Please repeat exactly the lines below from the one containing "Instruction: Tap the" down to the one containing "Given: Expand the", both included, and nothing else.

☆ ☆ ☆ ☆ ☆ ☆ ☆

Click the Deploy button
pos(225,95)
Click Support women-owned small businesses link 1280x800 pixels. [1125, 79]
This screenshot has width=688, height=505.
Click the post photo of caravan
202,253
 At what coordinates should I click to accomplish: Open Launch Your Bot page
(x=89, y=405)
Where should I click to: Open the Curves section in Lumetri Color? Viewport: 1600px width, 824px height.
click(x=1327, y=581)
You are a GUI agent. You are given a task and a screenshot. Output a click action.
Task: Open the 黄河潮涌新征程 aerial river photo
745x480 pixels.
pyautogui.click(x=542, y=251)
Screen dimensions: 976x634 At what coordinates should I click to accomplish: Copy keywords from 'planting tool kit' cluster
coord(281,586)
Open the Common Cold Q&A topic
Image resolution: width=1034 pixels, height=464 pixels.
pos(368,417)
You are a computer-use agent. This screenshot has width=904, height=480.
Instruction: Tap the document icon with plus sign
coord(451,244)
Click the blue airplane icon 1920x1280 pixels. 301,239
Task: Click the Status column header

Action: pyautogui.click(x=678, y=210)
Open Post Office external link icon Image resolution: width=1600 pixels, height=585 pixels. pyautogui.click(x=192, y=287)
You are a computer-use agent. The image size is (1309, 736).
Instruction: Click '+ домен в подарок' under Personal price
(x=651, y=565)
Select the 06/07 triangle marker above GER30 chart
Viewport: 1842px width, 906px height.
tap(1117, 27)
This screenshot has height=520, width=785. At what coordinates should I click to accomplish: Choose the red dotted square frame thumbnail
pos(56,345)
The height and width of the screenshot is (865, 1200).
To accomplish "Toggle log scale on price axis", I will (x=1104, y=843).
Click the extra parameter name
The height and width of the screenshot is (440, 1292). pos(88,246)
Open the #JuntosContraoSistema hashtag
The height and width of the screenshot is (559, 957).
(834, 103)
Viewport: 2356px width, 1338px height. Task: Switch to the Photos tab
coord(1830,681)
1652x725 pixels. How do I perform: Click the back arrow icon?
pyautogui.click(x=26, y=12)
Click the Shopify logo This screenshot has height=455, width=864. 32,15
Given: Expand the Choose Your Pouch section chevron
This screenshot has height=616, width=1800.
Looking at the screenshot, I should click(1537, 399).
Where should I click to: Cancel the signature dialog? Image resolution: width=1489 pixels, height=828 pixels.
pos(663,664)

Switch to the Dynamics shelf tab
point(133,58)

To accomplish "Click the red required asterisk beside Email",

☆ ☆ ☆ ☆ ☆ ☆ ☆

- Written solution
Instruction: Tap the document icon with plus sign
coord(451,244)
Click the blue airplane icon 1920x1280 pixels. 301,239
Task: Click the Status column header

Action: pyautogui.click(x=678, y=210)
Open Post Office external link icon Image resolution: width=1600 pixels, height=585 pixels. pyautogui.click(x=192, y=287)
You are a computer-use agent. The image size is (1309, 736).
Instruction: Click '+ домен в подарок' under Personal price
(x=651, y=565)
Select the 06/07 triangle marker above GER30 chart
Viewport: 1842px width, 906px height.
tap(1117, 27)
This screenshot has height=520, width=785. At what coordinates should I click to accomplish: Choose the red dotted square frame thumbnail
pos(56,345)
The height and width of the screenshot is (865, 1200).
To accomplish "Toggle log scale on price axis", I will (x=1104, y=843).
Click the extra parameter name
The height and width of the screenshot is (440, 1292). pos(88,246)
Open the #JuntosContraoSistema hashtag
The height and width of the screenshot is (559, 957).
(834, 103)
Viewport: 2356px width, 1338px height. Task: Switch to the Photos tab
coord(1830,681)
1652x725 pixels. How do I perform: Click the back arrow icon?
pyautogui.click(x=26, y=12)
Click the Shopify logo This screenshot has height=455, width=864. 32,15
Given: Expand the Choose Your Pouch section chevron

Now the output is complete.